Muitas escolas e faculdades não sabem em que medida os estudantes evoluíram durante o curso após terminá-lo. Isso é gravíssimo!

Metaforicamente, a principal matéria-prima de uma escola ou faculdade é o conhecimento. Sem conhecimento não há ensino-aprendizagem. Assim, o resultado de uma prova ou avaliação cognitiva é a aferição momentânea da aquisição de um dado conhecimento pelo estudante. Seguindo essa lógica, a avaliação busca aferir a aquisição dessa matéria-prima pelos estudantes, e este é o objetivo principal de uma instituição de ensino. Obviamente, a instituição busca viabilizar ao máximo essa aquisição. Portanto, podemos concluir que as ferramentas avaliativas atuam como marcadores estatísticos, delineando a evolução dos estudantes quanto a aquisição desses conhecimentos.

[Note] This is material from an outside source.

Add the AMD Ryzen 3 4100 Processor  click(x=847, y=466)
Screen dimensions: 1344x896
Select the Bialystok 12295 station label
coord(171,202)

Essa visão científica da avaliação não é compartilhada por muitos educadores brasileiros, que, em muitos casos, preferem o norteamento pedagógico baseado em “achismos” dificilmente quantificáveis e/ou aferíveis. Dessa forma, mergulha-se o processo educacional em um mar de incertezas avaliativas. Isso acaba por reduzir significativamente a capacidade de gestão de qualquer instituição de ensino. Aumenta-se o desperdício de recursos e o custo da educação cresce – em detrimento da eficiência pedagógica.

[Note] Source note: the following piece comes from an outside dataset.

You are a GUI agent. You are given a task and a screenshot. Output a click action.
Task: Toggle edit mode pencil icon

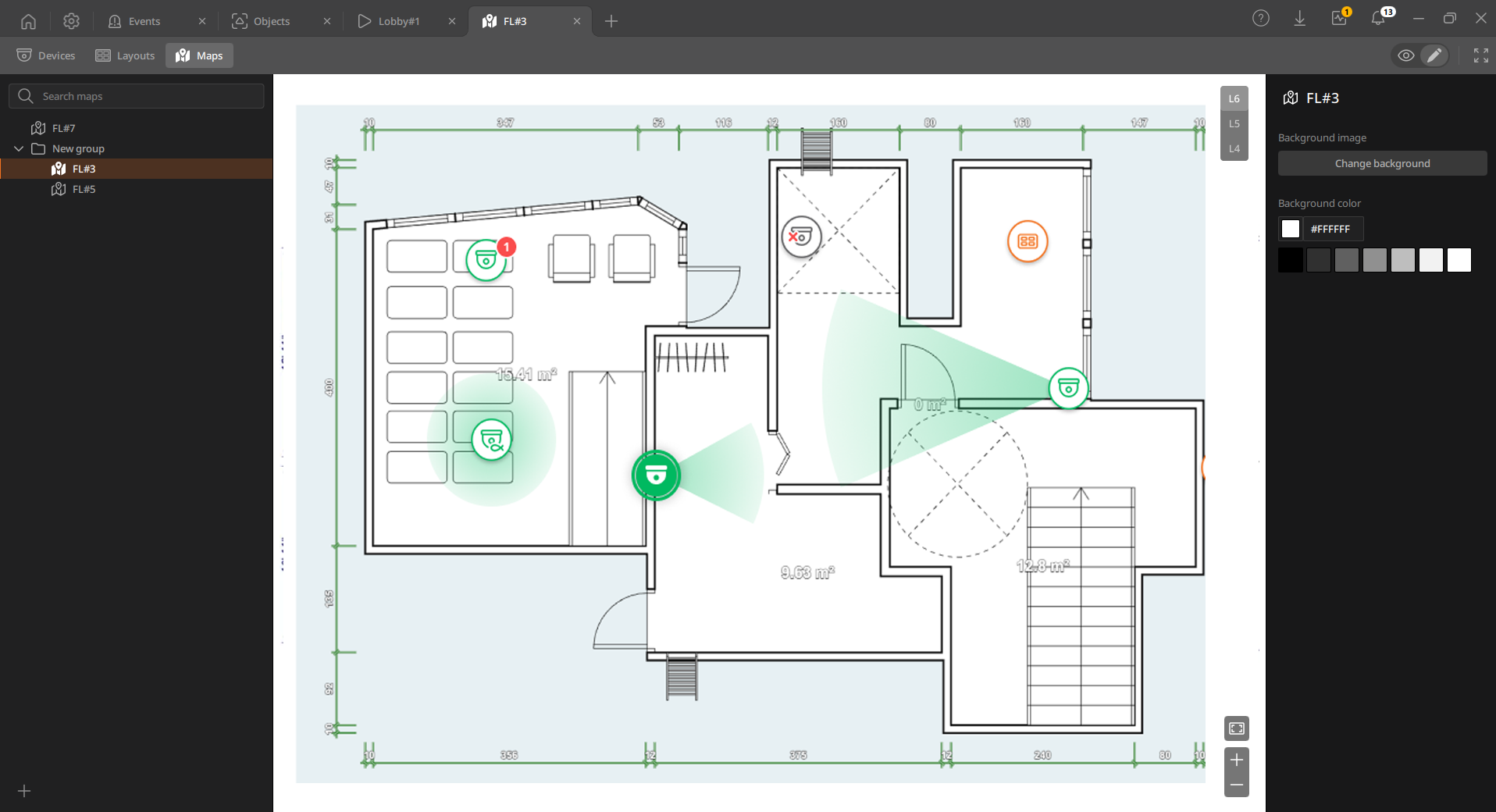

Seria impossível esgotar esse tema em apenas um artigo, pois a avaliação de estudantes é uma das áreas mais complexas da educação. Vamos então dar algumas dicas. São pontos importantes que podem auxiliar os gestores educacionais nas decisões relacionadas a estruturação do processo de avaliação de estudantes. Seguem algumas orientações:

DICA 01: Todas as ferramentas avaliativas (provas, testes, práticas, avaliações processuais, etc.) devem estar indexadas a uma matriz de referência (conhecimentos, habilidades e atitudes). Sem indexação, não é possível aferir a evolução do aprendizado do estudante.
DICA 02: Cada ferramenta avaliativa deve estar ancorada em bases metodológicas descritas na literatura especializada. A padronização dos instrumentos de avaliação garante a qualidade dos dados gerados nas avaliações.
DICA 03: A avaliação deve ser continuada, cumulativa e sistêmica, não sendo episódica.
DICA 04: O processo de avaliação deve ser considerado uma sistemática de coleta de informações ou evidências.
DICA 05: A avaliação deve integrar um sistema do qual fazem parte também os procedimentos de instrução e os objetivos de aprendizagem.
DICA 06: A avaliação resulta em tomada de decisões, inclusive em mudanças no próprio sistema de avaliação vigente.